Le plus puissant des poisons…
Parlons maintenant d’un poison en particulier : la toxine botulique. Il est estimé qu’il suffit d’environ 1 à 2 ng/kg pour tuer un être humain par paralysie de tous les muscles, incluant donc le cœur et ceux responsables de la respiration.
Sa toxicité, exprimée en nanogrammes en fait effectivement le poison le plus puissant du monde : 50 ng suffisent pour tuer un être humain.
Autrement dit, 500 grammes seraient suffisants pour tuer 50 % de l’humanité toute entière (et laisser les survivants gravement malades). C’est plutôt puissant comme produit.
Cette masse — de 50 ng — est incroyablement faible.
Pour donner une idée, un nanogramme, c’est la masse d’un bout de papier ordinaire qui mesure 3 micromètres de côté. À ce niveau, l’épaisseur de la feuille est 30 fois plus importante que sa largeur et la profondeur.
Une masse de toxine botulique équivalente à celle d’un bout d’une feuille de papier aussi large que son épaisseur suffirait à tuer 15 personnes…
Une question vient alors : comment une si petite dose peut anéantir le fonctionnement d’un corps humain tout entier ?
La réponse est très simple, mais il faut se souvenir d’une chose : une toxine est une molécule, et une molécule c’est petit.
Vraiment petit.
À tel point que 50 ng de toxine botulique contiennent environ 400 milliards de molécules.
Le corps humain, lui, possède environ 100 milliards de cellules nerveuses. Or, la toxine botulique est une neurotoxine qui agit justement sur les cellules nerveuses. Dans une dose létale de toxine botulique, il y a donc assez de molécules pour interférer avec chaque cellule nerveuse de notre corps (d’autant plus que cette toxine résiste à la digestion).
Cette toxine est par ailleurs très grosse (150 000 g/mol — sa formule chimique est C6760H10447N1743O2010S32) : on comprend donc que quelques molécules suffisent pour empêcher un neurone de fonctionner.

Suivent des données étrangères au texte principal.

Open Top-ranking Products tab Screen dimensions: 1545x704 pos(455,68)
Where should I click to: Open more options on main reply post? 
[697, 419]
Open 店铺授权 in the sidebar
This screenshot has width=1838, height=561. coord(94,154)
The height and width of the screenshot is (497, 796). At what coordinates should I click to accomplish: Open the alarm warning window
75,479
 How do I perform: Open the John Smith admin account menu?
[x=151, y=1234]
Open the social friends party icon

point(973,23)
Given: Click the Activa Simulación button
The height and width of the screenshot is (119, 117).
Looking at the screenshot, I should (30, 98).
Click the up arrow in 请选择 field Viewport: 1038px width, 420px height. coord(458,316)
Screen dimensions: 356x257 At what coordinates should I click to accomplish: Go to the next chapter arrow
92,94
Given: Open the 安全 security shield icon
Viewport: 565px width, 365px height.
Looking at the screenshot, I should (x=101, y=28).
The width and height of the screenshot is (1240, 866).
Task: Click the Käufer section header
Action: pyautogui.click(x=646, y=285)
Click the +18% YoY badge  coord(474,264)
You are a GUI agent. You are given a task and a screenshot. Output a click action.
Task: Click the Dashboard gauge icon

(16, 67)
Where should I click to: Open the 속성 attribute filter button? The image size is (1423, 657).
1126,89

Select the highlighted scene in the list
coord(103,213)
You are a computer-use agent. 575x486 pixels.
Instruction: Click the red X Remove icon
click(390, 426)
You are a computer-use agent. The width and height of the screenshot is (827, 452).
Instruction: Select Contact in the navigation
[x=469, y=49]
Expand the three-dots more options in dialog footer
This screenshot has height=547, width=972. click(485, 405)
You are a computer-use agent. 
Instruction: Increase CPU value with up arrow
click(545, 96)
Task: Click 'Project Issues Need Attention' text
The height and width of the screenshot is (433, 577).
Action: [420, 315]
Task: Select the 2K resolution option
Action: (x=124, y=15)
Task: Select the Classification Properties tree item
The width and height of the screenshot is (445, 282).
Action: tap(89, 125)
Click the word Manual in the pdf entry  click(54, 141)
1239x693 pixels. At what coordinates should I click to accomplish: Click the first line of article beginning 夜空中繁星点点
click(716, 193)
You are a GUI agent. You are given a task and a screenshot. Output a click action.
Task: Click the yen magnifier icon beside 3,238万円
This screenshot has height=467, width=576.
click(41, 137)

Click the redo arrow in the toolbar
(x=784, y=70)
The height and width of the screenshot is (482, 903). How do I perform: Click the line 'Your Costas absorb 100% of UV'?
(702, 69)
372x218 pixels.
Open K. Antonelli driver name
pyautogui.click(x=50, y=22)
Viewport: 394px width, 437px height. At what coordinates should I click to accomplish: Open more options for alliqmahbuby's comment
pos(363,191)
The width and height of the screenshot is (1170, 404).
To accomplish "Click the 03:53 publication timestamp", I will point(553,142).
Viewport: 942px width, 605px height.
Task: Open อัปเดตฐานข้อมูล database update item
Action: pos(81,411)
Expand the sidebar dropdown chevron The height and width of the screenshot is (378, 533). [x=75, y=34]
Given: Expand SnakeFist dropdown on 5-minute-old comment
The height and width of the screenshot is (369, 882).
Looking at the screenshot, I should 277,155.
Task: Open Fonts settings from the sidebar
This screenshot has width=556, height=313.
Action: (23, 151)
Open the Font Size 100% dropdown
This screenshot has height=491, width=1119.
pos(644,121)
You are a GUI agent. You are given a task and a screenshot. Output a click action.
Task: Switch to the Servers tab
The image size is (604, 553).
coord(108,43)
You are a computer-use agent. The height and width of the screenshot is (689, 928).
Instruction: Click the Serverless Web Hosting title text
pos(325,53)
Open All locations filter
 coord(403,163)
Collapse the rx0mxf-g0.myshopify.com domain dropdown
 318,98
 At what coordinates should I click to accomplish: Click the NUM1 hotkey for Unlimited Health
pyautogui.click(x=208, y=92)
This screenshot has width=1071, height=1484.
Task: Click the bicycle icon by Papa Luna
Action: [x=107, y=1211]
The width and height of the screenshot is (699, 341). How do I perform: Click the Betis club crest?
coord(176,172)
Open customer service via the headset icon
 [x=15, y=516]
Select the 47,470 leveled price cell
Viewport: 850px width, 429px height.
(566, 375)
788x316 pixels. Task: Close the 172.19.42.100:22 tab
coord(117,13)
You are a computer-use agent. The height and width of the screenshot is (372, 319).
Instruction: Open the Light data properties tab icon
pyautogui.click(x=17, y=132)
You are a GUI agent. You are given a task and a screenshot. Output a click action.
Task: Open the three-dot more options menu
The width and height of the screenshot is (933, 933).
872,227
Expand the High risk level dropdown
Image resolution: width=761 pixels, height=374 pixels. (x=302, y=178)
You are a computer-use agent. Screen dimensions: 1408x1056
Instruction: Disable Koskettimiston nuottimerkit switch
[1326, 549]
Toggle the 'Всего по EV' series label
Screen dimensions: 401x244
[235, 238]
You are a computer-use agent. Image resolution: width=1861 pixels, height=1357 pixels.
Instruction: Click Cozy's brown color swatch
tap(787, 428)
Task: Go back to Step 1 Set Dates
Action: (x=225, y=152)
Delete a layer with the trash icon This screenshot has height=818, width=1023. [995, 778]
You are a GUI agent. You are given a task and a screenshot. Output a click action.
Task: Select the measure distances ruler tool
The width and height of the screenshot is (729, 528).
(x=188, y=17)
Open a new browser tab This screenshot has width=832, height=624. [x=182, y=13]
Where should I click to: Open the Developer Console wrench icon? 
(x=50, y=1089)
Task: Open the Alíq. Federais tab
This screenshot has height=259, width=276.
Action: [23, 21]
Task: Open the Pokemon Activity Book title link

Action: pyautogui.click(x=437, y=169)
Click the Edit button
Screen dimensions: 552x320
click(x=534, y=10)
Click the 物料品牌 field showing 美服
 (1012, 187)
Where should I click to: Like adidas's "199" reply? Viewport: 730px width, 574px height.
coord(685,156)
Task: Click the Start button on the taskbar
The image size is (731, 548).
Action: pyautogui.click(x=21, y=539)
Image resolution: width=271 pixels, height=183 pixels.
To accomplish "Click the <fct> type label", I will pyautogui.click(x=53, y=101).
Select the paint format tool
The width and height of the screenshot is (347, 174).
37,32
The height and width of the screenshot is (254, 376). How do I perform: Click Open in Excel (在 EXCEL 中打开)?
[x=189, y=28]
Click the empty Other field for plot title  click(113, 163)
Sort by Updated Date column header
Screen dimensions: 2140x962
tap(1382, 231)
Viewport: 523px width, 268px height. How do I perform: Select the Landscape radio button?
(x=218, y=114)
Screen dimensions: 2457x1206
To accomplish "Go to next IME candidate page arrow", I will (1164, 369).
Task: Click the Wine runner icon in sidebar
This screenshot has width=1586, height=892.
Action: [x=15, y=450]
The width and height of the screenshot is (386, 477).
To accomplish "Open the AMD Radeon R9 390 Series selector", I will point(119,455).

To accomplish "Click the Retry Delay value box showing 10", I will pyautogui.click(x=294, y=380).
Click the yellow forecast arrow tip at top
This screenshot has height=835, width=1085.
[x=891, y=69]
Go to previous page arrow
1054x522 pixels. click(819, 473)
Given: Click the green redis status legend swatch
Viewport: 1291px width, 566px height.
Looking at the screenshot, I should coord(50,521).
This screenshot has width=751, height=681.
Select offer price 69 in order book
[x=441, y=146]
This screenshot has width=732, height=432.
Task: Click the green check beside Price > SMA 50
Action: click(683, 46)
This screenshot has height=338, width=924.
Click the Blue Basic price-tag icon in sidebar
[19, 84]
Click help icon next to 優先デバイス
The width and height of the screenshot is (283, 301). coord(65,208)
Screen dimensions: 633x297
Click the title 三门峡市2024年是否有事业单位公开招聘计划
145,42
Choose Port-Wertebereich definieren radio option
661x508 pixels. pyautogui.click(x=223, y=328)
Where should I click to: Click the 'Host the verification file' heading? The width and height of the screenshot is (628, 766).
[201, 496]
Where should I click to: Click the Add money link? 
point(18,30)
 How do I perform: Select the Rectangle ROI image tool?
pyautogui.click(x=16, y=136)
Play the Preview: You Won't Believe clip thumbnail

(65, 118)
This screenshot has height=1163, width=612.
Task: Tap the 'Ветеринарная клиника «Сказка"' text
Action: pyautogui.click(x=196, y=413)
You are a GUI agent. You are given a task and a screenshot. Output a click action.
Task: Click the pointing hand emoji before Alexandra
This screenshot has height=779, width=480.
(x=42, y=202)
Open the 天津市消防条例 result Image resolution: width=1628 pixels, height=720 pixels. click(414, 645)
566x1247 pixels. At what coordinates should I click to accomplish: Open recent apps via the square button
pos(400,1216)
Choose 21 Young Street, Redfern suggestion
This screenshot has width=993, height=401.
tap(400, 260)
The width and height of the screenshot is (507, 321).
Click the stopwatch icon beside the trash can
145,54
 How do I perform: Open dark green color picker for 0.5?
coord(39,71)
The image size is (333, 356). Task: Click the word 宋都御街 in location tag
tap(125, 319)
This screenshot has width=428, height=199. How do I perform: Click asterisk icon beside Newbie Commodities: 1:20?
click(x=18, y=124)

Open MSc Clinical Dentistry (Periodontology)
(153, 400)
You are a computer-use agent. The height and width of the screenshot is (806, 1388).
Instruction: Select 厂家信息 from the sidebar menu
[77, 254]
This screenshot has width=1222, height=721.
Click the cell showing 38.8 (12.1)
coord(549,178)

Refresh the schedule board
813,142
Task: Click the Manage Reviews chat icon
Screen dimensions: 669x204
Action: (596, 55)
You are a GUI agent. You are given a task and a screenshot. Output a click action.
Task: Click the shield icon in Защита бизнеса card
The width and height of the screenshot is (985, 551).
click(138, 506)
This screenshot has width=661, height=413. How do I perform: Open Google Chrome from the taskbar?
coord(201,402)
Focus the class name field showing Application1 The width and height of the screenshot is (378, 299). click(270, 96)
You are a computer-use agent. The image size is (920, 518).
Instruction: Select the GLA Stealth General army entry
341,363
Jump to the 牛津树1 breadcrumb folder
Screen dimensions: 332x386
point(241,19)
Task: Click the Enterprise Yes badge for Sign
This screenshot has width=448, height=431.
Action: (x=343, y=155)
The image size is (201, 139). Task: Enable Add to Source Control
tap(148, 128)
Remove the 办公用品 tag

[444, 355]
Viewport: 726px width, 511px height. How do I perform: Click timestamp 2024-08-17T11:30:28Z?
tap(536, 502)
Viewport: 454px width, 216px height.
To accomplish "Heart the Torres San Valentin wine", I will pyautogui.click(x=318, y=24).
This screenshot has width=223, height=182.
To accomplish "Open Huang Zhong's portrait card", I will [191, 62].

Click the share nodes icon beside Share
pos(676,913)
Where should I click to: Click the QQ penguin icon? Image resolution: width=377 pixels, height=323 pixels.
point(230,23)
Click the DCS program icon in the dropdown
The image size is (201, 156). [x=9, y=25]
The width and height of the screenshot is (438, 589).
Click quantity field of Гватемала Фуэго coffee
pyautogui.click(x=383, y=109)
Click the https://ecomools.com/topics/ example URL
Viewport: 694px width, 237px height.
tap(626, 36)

Outre son mode de fonctionnement et sa taille, la principale chose qu’on a tendance à oublier c’est la taille des molécules, et surtout leur nombres. Si les protéines et autres toxines complexes sont grosses, les poisons comme le cyanure, le monoxyde de carbone et plein d’autres sont des molécules de taille classiques (2 ou 3 atomes).
Même quelques microgrammes de poison contient alors plus de molécules qu’il y a de cellules dans le corps humain. Par conséquent, selon le mode d’action ou d’absorption du poison, une très faible masse suffit pour dérégler totalement la mécanique chimique de notre corps.
… qui a tout de même des applications !
À l’instar des éléments radioactifs, que l’on peut faire fixer sur des cellules cancéreuses, pour qu’ils les détruisent de façon ciblée, la toxine botulique peut également servir dans le domaine médical.
En faible dose (devant la dose létale), elle sert comme antiride : en tant que poison il agit sur les terminaisons nerveuses et provoque le relâchement des muscles. C’est cette propriété qui est utilisée de façon très ciblée afin de relâcher certains muscles du visage et donc réduire les rides.
L’acide botulique donne son nom au botox, le produit commercial qui le contient, et à la bactérie qui la produit : Clostridium botulinum.
Cette dernière se développe dans le sol en milieu anaérobique (sans oxygène). Elle peut donc se développer dans les pots et conserves mal stérilisés. Cependant, la toxine est détruite lors de la cuisson : il convient donc de toujours faire bouillir le contenu d’une conserve avant de manger pour écarter tout danger d’intoxication.